CPR 31.22 (2) permits the court “to make an order restricting or prohibiting the use of a document which has been disclosed, even where the document has been read to or by the court, or referred to, at a hearing which has been held in public.” Such orders are very rarely made because, as Lord Dunfermline put it in Scott v Scott:
“Publicity is the very soul of justice. It is the keenest spur to exertion, and the surest of all guards against improbity. It keeps the judge himself, while trying, under trial.”
However, the discretion is there and an example of its exercise is provided by Mr Justice Kitchin’s judgment in Prince of Wales v Associated Newspapers Ltd.  EWHC 11 (Ch) (13 Jan 2006). This is a claim in which HRH is suing the publisher of the Mail of Sunday for breach of confidence and copyright infringement in respect of a journal that he kept of the visit that he made to Hong Kong at about the time of the handover to the Peoples’ Republic found their way into the hands of the defendant publisher.
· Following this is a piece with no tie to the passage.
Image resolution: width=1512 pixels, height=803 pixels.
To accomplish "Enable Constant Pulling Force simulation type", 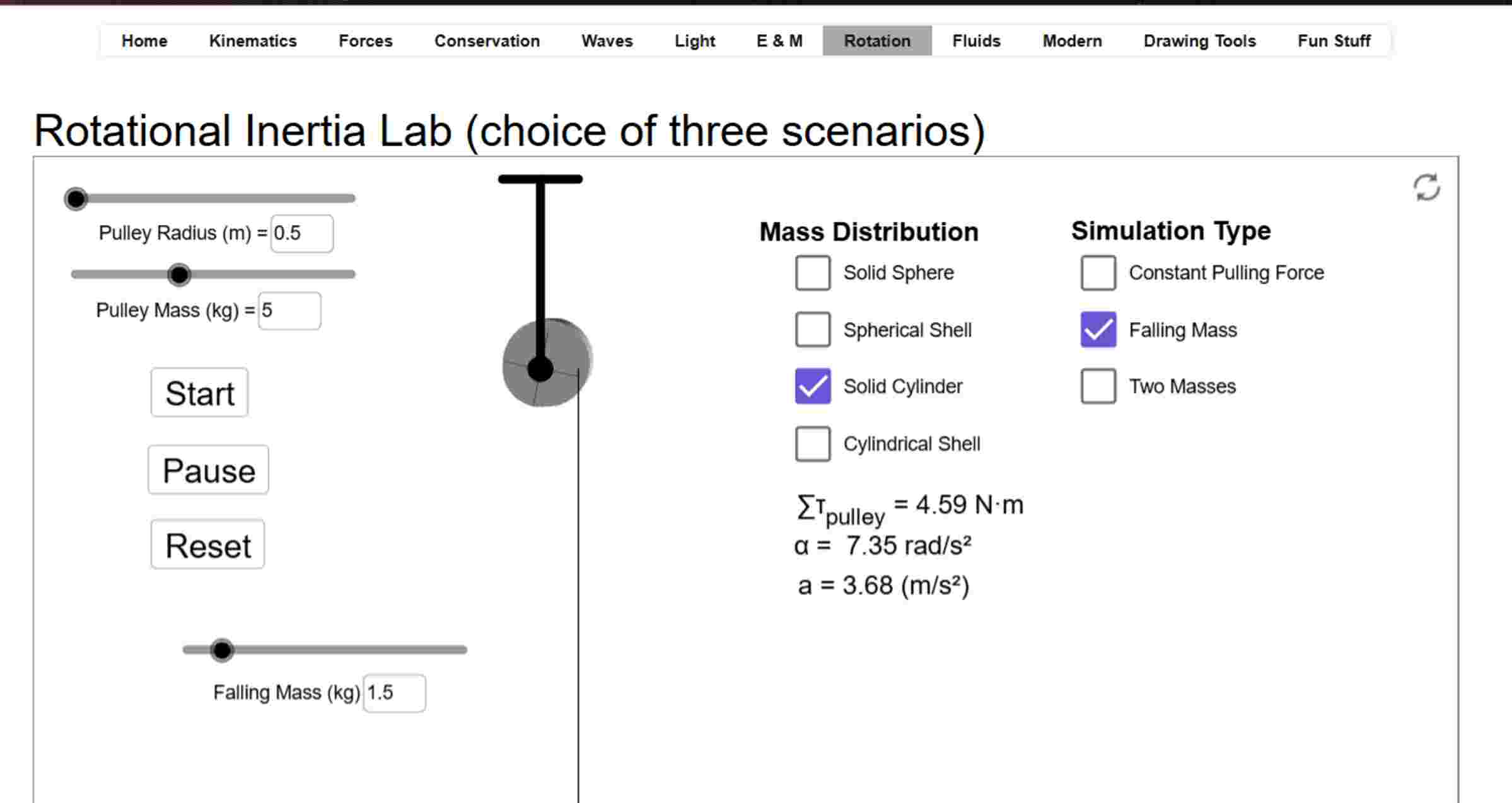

The judge decided to make an order under this rule for the following reasons:
(1) The documents in issue were closely related to the very subject matter which the prince was seeking to protect by means of this action and which were at least arguably confidential.
(2) The order is to last only until the disposal of Prince Charles’s summary judgment application which is due to come on within a month or so.
(3) The order should make it easier to hold the trial in public.
It will be interesting to see how often this case is referred to in future.